The research council response to this is to attempt to reduce the number of grant proposals, generally by threatening to block those who have a record of serial rejection. This will fail. With success rates as low as they are, and with successful grants concentrated in the hands of the few, most academics are serial failures. The only way departments can increase income is by increasing the volume and quality of grant applications. With little effective control over quality the focus will necessarily be on increasing volume. The only way research councils will control this is either by making applications a direct cost to departments, or by reducing the need of academics to apply.

The cost of refereeing is enormous and largely hidden. But it pales into insignificance compared to the cost of applying for grants. Low success rates make the application process an immense waste of departmental resources. The approximate average cost of running a UK academic for a year is £100,000. If you assume that each academic writes one grant per year and that this takes around two weeks full time work that amounts to ~£4k per academic per year. If there are 100,000 academics in the UK this is £400M, which with a 20% success rate means that £320M is lost in the UK each year. Let’s say that £100M is a reasonable ballpark figure.
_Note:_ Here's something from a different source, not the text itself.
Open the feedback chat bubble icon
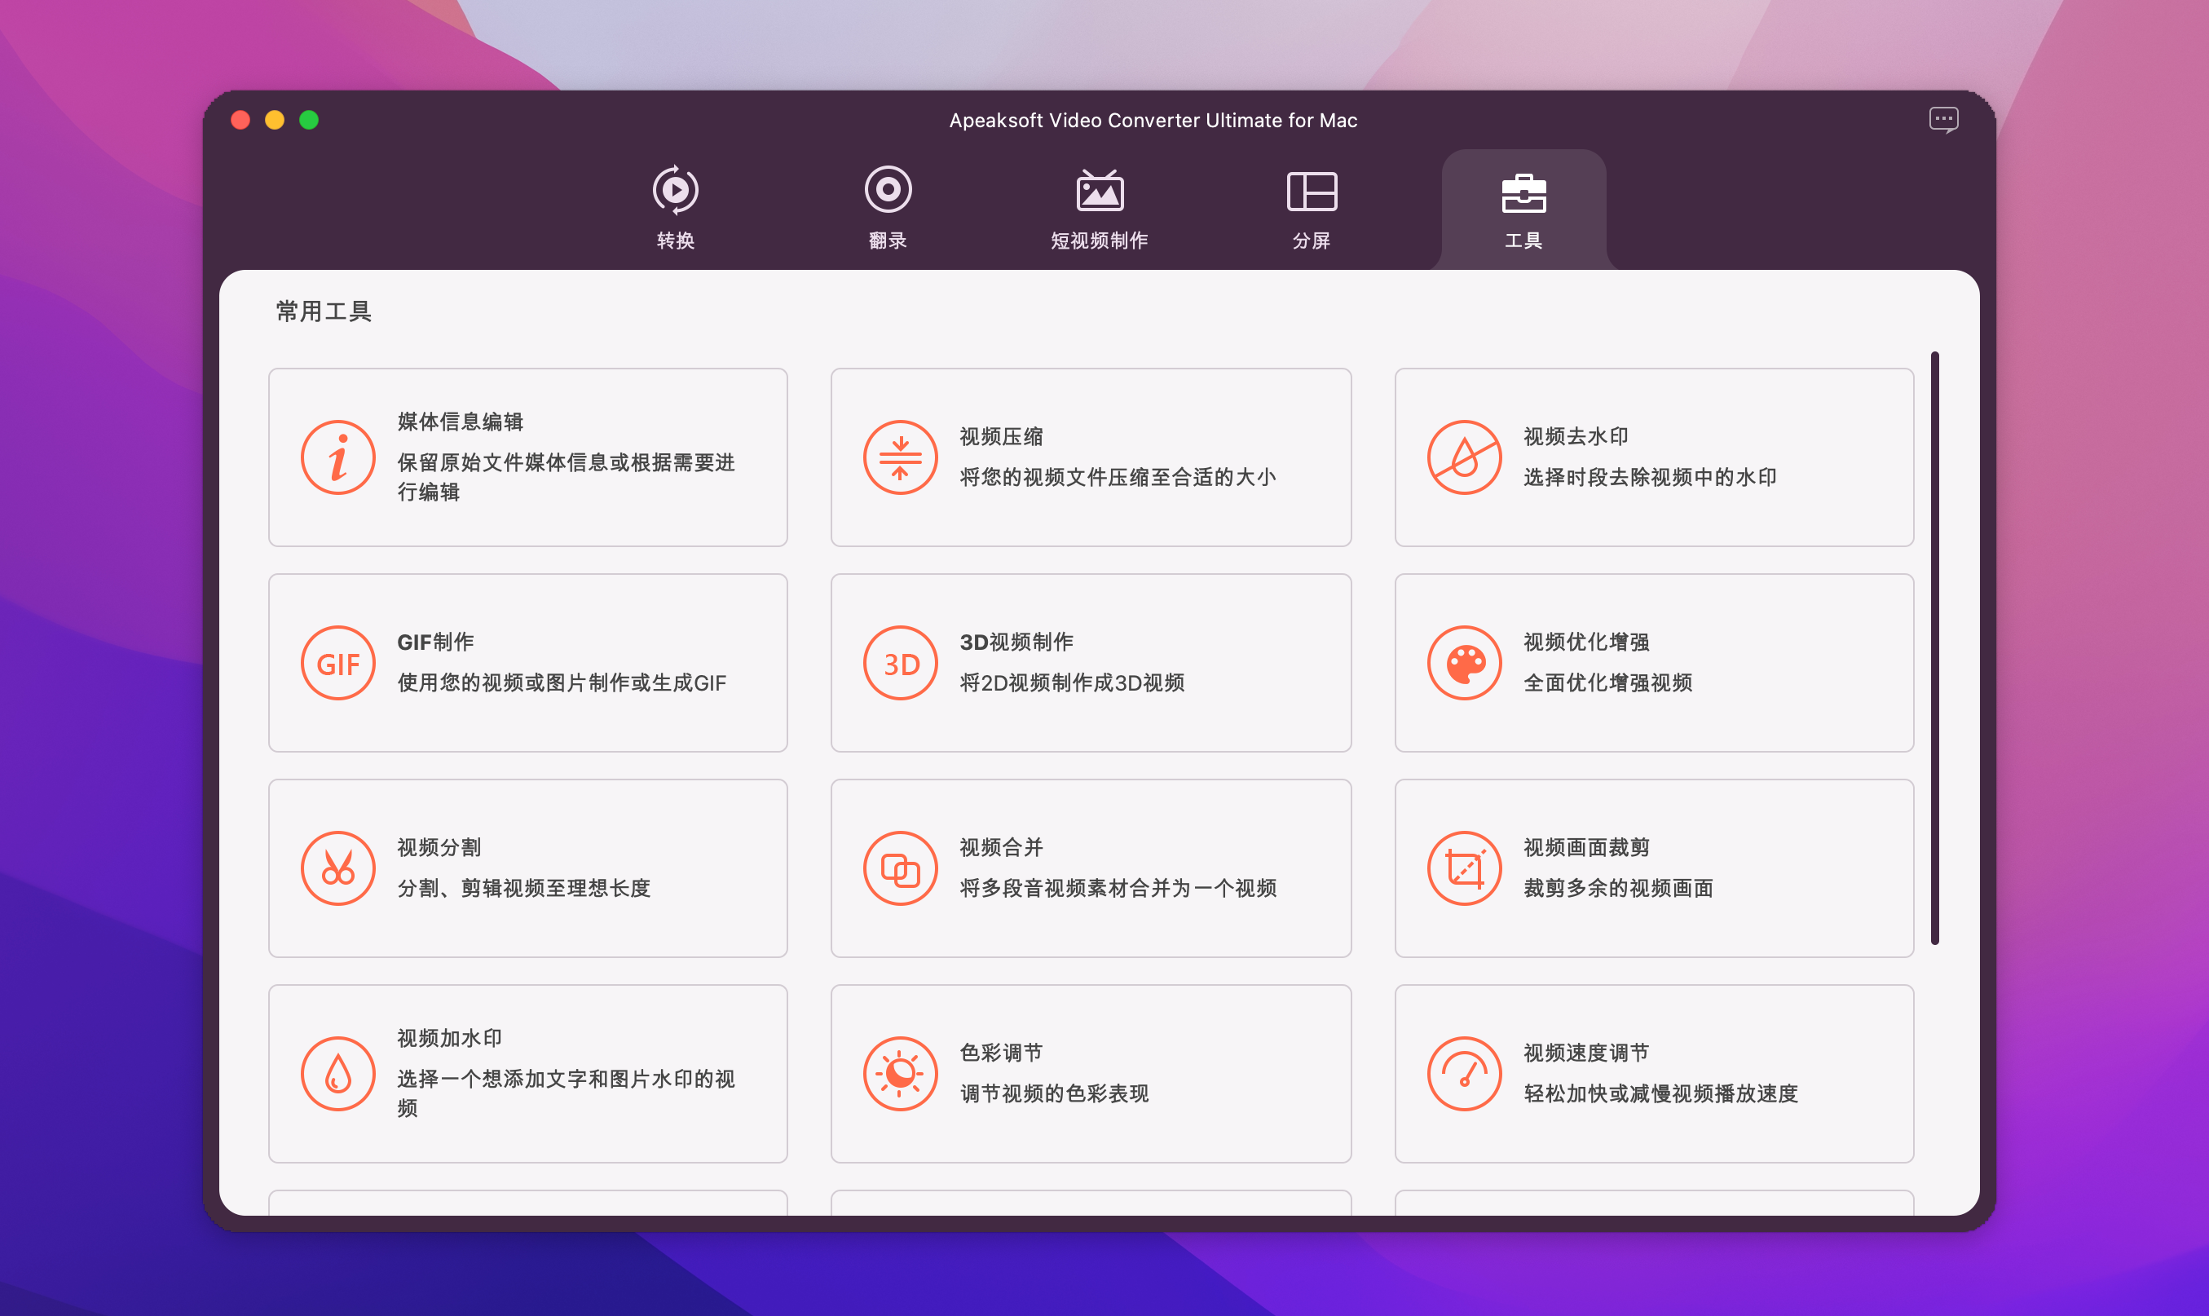This screenshot has height=1316, width=2209. [x=1943, y=120]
In more direct terms this means that academics who are selected for their ability to do research, are being taken away from what they are good at to play a game which they will on average lose four times out of five. It would be a much more effective use of government funding to have those people actually doing research.

So this is a game of Fantasy Funding, how would I spend the money? Well, rather than discuss my biases about what science is important, which are probably not very interesting, it is perhaps more useful to think about how the system might be changed to reduce these wastages. And there is a simple, if somewhat radical, way of doing this.
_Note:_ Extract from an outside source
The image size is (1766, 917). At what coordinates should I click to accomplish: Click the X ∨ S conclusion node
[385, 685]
Cut the budget in two and distribute half of it directly to academics on a pro-rata basis.

By letting researcher’s focus on getting on with research you will reduce their need for funding and reduce the burden. By setting the bar naturally higher for funding research you still maintain the perception that everyone is in with a chance and reduce the risk of referee drop out due to dis-enchantment with the process. More importantly you enable innovative research by allowing it to keep ticking over and in particular you enable a new type of peer review.

If you look at the amounts of money involved, say a few hundred million pounds for BBSRC, and divide that up amongst all bioscience academics, you end up with figures of a £5-20K per academic per year. Not enough to hire a postdoc, just about enough to run a PhD student (at least at UK rates). But what if you put that together with the money from a few other academics? If you can convince your peers that you have an interesting and fun idea then they can pool funds together. Or perhaps share a technician between two groups so that you don’t lose the entire group memory every time a student leaves? Effective collaboration will lead to a win on all sides.

If these arguments sound familiar it is because they are not so different to the notion of 20% time, best known as a Google policy of having all staff spend some time on personal projects. By supporting low level innovation and enabling small scale judging of ideas and pooling of resources it is possible to enable bottom up innovation of precisely the kind that is stifled by top down peer review.

No doubt there would be many unintended consequences, and probably a lot of wastage, but in amongst that I wouldn’t bet against the occassional brilliant innovation which is virtually impossible in the current climate.

What is clear is that doing nothing is not an option. Look at that EPSRC statement again. People with a long term success rate below 25% will be blocked…I just checked my success rate over the past ten years (about 15% by numbers of grants, 70% by value but that is dominated by one large grant). The current success rate at chemistry panel is around 15%. And that is skewed towards a limited number of people and places.

The system of peer review relies absolutely on the communities agreement to contribute and some level of faith in the outcome. It relies absolutely on trust. That trust is perilously close to a breakdown.